Instruction> Starting at the line that contains "Where should I" and ending at the last of the lines, write those lines out again with "screenshot" switched to "screen capture" and nothing else changed. Leave the pictures out of your answer.

Information provided>
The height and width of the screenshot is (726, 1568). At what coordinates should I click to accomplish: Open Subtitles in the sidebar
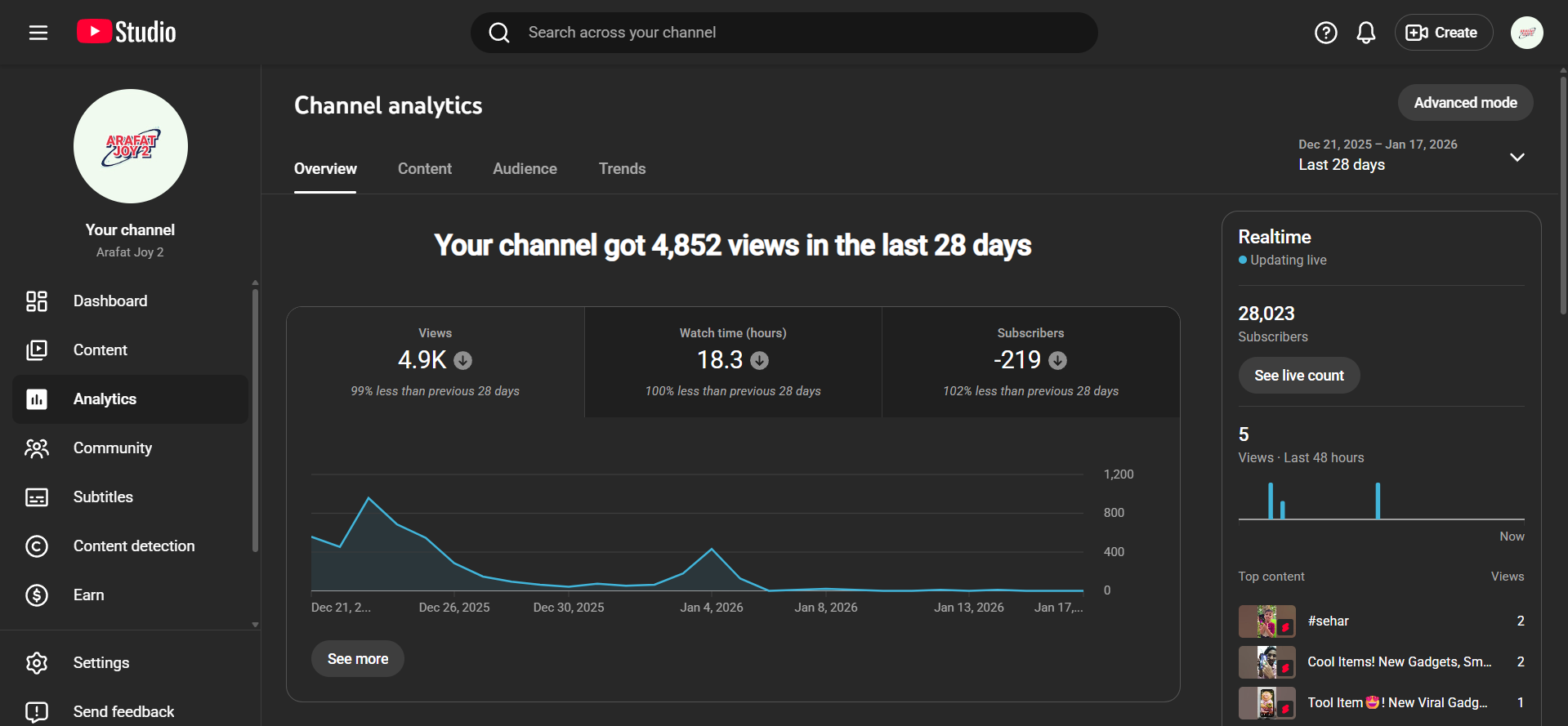[103, 497]
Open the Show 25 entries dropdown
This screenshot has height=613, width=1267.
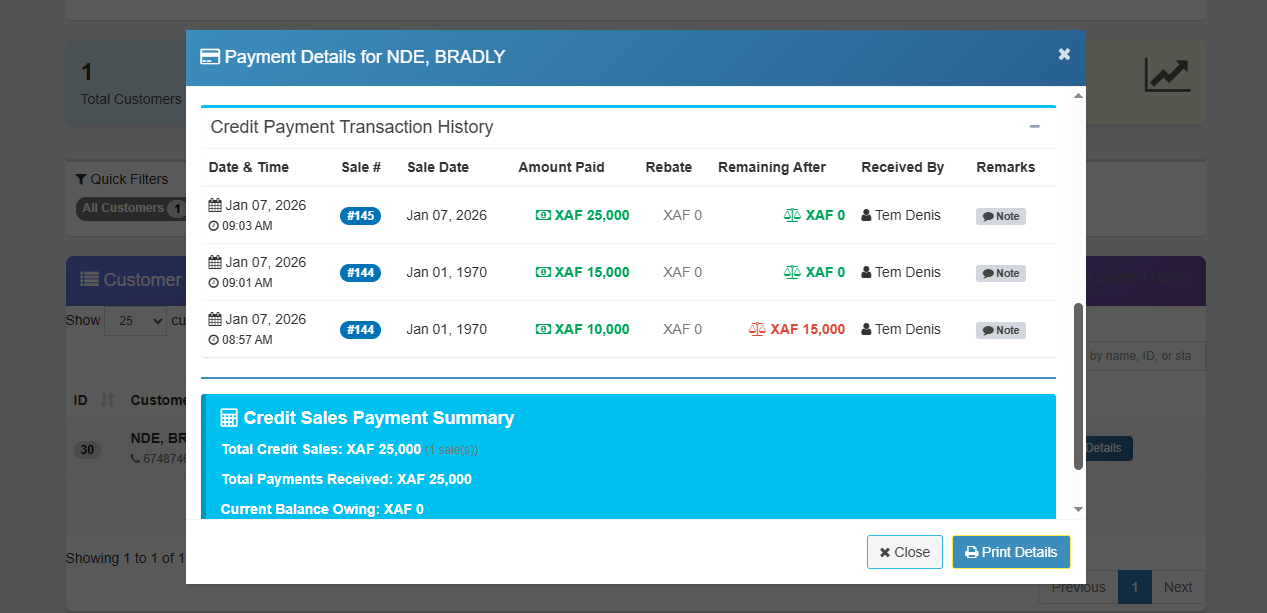pos(135,320)
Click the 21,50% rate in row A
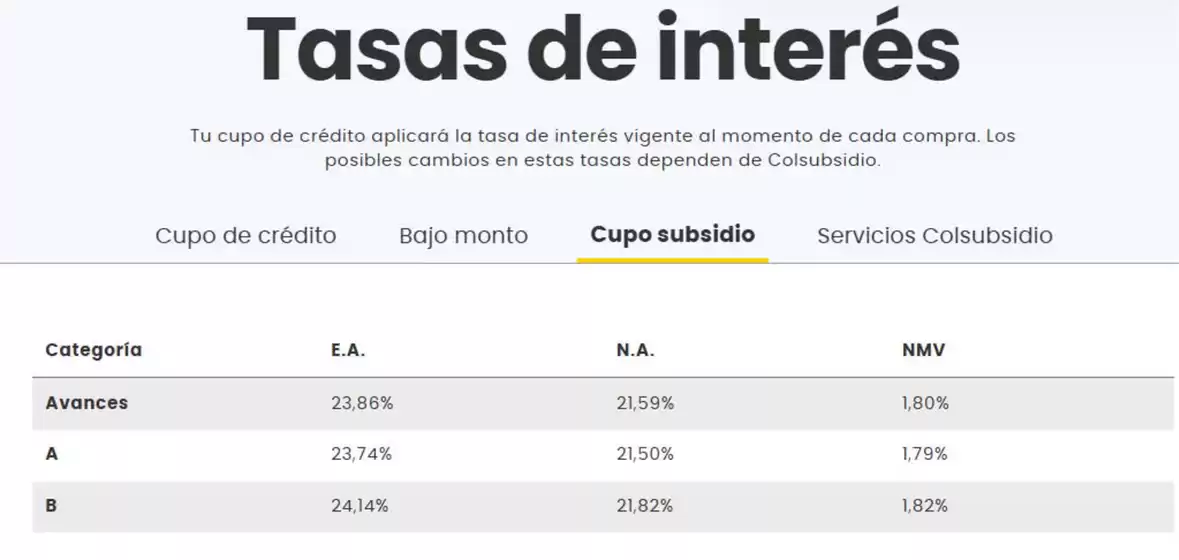Screen dimensions: 1179x560 pyautogui.click(x=645, y=454)
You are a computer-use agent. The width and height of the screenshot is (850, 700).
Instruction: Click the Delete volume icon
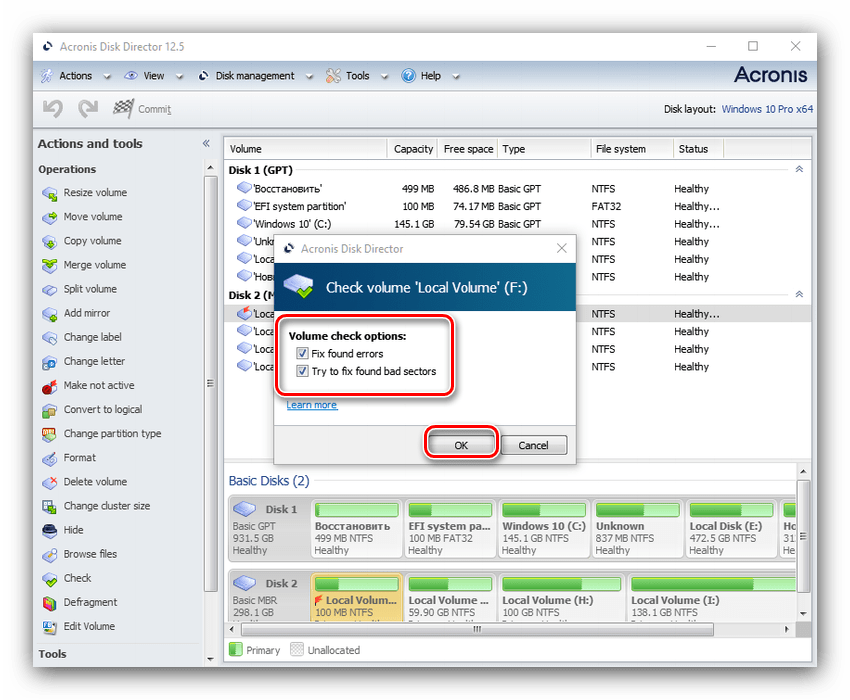click(50, 482)
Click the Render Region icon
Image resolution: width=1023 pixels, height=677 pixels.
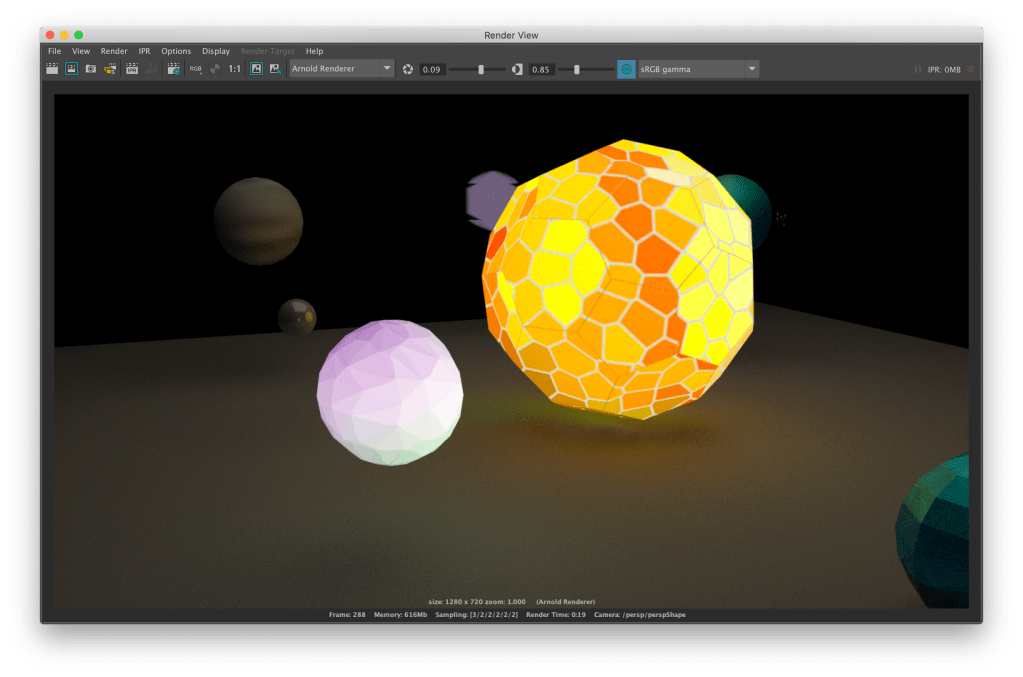(x=72, y=69)
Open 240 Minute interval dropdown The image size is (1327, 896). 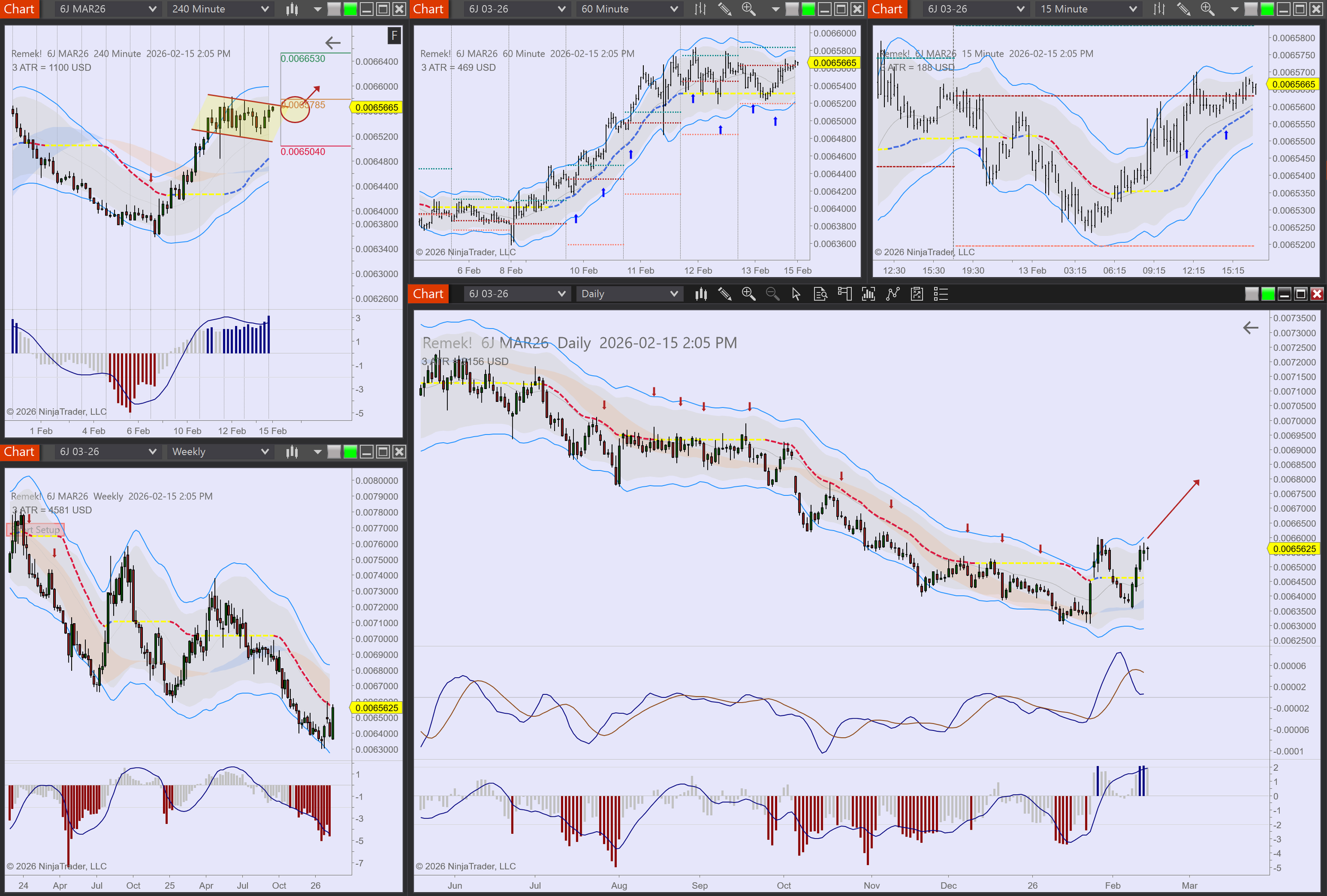(x=220, y=9)
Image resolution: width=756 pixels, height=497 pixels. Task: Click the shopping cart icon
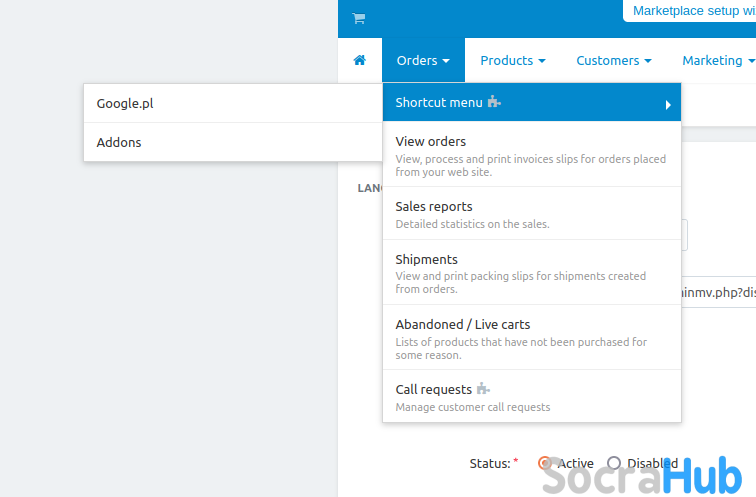click(359, 19)
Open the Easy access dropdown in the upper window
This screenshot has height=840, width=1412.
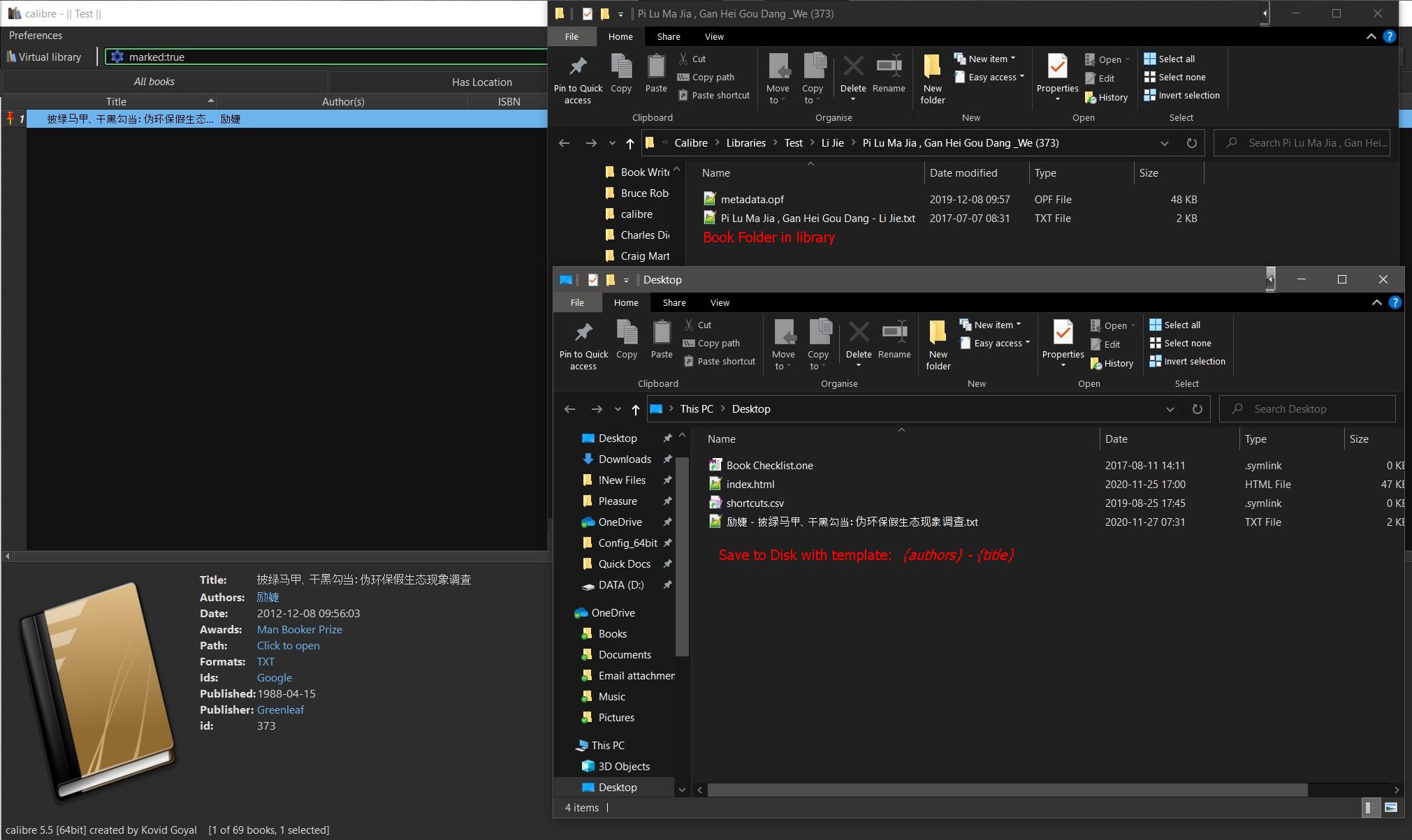pyautogui.click(x=995, y=78)
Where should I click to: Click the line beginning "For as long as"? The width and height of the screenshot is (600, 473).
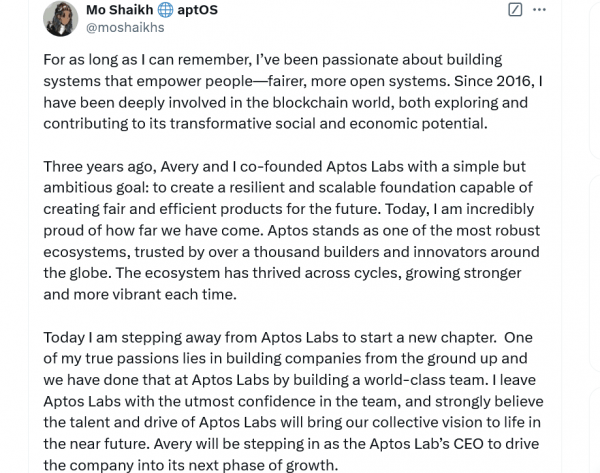272,60
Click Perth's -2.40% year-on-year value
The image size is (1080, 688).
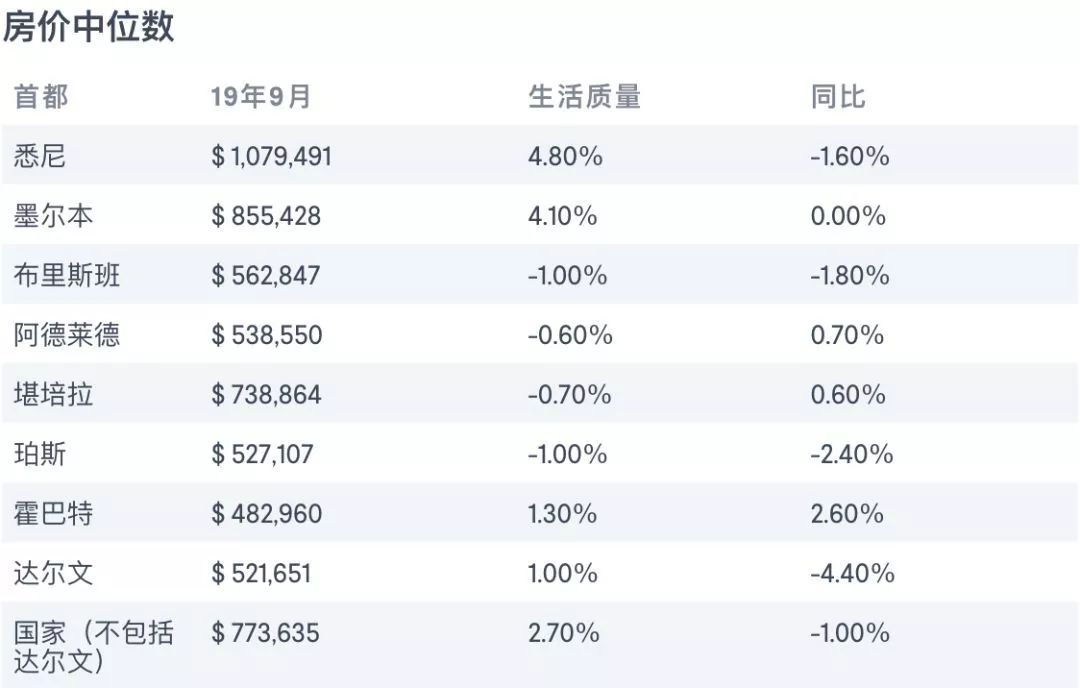tap(852, 454)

Answer for this exercise>
Where should I click to: Click the line beginning "For as long as"? The width and height of the screen capture is (600, 473).
272,60
Click Perth's -2.40% year-on-year value
The image size is (1080, 688).
tap(852, 454)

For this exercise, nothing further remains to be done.